(Items from a data source)

-- -- --

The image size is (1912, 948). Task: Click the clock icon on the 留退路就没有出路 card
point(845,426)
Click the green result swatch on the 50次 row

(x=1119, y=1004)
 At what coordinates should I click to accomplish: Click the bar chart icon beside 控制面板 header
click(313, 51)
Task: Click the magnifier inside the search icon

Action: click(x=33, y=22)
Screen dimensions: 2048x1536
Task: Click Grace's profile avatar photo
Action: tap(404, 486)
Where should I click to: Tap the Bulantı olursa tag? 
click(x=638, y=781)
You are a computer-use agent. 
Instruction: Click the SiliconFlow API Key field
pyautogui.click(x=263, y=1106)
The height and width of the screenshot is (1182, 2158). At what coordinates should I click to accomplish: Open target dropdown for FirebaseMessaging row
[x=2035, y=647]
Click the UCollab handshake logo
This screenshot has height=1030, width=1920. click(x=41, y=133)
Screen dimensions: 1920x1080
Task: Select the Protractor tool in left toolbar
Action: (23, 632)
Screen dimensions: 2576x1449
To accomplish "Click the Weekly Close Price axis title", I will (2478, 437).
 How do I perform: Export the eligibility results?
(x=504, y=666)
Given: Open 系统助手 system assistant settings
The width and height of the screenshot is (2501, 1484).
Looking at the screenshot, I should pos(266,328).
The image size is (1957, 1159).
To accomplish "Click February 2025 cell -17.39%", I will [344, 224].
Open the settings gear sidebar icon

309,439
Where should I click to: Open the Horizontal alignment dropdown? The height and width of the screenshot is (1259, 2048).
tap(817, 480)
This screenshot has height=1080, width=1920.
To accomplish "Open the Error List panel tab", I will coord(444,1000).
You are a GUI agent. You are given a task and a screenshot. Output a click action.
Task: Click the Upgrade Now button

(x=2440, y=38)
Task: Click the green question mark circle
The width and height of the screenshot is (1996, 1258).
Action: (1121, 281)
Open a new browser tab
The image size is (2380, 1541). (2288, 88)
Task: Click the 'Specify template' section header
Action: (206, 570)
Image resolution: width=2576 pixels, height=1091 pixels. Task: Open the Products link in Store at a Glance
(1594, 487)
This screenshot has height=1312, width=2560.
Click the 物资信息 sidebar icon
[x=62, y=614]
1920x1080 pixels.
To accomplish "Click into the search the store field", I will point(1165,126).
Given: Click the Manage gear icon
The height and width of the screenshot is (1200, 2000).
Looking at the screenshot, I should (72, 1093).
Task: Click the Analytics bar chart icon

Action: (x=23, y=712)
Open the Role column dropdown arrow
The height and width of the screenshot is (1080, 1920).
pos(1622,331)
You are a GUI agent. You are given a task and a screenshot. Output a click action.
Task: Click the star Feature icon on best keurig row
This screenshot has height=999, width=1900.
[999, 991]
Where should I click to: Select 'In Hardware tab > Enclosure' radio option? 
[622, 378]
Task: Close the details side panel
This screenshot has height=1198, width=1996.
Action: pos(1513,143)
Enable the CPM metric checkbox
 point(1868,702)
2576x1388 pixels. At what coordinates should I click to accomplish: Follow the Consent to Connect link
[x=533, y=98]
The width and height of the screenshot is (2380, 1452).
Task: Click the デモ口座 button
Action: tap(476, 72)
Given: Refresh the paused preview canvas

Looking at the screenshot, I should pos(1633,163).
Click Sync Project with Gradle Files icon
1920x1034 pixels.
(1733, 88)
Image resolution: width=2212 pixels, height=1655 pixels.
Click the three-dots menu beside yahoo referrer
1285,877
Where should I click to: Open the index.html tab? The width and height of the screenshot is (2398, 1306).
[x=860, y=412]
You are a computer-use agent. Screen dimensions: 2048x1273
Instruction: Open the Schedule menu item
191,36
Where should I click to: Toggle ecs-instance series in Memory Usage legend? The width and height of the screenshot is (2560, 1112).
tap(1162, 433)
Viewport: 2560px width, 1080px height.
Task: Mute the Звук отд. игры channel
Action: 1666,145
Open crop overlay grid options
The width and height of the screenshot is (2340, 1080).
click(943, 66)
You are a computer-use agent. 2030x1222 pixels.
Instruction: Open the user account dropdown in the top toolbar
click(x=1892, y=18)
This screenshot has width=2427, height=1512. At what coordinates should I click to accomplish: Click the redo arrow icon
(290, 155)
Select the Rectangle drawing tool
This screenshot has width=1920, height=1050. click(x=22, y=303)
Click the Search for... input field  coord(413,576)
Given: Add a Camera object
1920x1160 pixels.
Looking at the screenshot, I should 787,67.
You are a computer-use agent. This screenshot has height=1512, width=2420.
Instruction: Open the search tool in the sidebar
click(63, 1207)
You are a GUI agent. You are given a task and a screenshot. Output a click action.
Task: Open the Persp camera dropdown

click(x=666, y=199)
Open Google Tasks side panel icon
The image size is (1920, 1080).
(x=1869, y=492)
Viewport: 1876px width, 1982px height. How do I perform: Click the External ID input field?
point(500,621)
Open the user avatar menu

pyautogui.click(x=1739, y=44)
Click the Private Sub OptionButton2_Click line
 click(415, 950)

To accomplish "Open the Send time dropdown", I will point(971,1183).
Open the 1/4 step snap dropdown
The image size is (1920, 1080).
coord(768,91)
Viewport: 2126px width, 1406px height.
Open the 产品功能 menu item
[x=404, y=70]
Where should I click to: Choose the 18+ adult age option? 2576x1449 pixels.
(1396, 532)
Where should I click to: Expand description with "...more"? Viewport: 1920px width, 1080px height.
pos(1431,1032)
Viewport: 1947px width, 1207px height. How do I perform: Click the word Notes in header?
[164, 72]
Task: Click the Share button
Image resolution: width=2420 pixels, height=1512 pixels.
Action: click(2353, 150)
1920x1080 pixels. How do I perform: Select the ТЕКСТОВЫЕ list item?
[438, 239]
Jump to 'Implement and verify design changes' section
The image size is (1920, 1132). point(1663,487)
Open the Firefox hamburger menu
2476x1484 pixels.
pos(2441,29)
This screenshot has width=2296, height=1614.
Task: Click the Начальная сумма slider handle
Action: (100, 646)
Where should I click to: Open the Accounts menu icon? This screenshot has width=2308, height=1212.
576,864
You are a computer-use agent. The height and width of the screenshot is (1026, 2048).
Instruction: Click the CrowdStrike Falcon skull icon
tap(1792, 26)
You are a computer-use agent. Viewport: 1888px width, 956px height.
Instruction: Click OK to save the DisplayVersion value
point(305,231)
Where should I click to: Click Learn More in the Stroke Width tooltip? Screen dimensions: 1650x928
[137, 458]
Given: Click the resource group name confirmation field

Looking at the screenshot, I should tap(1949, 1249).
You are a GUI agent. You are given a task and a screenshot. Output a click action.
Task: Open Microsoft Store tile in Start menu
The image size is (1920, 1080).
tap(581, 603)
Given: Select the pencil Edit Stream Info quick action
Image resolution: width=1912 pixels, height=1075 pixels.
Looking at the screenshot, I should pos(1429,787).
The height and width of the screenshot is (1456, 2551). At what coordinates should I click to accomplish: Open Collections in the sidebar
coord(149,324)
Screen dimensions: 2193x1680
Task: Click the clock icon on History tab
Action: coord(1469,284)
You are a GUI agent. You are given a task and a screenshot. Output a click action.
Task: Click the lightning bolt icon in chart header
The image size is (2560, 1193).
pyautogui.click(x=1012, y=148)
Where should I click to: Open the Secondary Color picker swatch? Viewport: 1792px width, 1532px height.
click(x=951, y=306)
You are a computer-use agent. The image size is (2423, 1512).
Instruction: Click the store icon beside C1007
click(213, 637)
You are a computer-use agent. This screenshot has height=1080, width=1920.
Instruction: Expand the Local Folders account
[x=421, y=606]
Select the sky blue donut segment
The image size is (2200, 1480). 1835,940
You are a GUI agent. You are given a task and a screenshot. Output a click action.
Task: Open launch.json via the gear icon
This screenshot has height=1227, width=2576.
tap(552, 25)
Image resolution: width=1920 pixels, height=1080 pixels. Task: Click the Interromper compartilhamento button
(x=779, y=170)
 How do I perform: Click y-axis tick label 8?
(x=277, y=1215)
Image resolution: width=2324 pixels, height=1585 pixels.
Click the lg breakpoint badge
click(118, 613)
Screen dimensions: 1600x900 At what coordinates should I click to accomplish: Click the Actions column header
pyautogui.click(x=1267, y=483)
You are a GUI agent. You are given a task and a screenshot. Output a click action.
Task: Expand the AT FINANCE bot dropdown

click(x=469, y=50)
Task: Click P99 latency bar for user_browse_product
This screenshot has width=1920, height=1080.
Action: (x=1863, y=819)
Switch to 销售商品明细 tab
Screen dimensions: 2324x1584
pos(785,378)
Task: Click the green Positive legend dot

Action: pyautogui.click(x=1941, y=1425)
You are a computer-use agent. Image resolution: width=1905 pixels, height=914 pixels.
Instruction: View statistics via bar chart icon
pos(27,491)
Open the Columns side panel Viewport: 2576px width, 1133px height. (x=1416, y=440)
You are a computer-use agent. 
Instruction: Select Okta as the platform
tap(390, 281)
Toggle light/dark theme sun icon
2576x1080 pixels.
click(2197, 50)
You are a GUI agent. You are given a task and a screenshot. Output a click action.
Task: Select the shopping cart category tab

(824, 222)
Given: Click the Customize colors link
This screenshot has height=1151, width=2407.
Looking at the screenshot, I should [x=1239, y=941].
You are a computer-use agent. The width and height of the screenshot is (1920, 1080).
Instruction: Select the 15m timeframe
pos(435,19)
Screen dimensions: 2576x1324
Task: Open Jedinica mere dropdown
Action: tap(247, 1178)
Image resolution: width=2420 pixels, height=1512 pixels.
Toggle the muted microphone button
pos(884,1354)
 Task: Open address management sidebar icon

-- -- --

▶ WORK INSTRUCTION: Go line by line through the records above and copy each one containing "Close".

▶ REPLY:
To accomplish "Click the Weekly Close Price axis title", I will (2478, 437).
Task: Close the details side panel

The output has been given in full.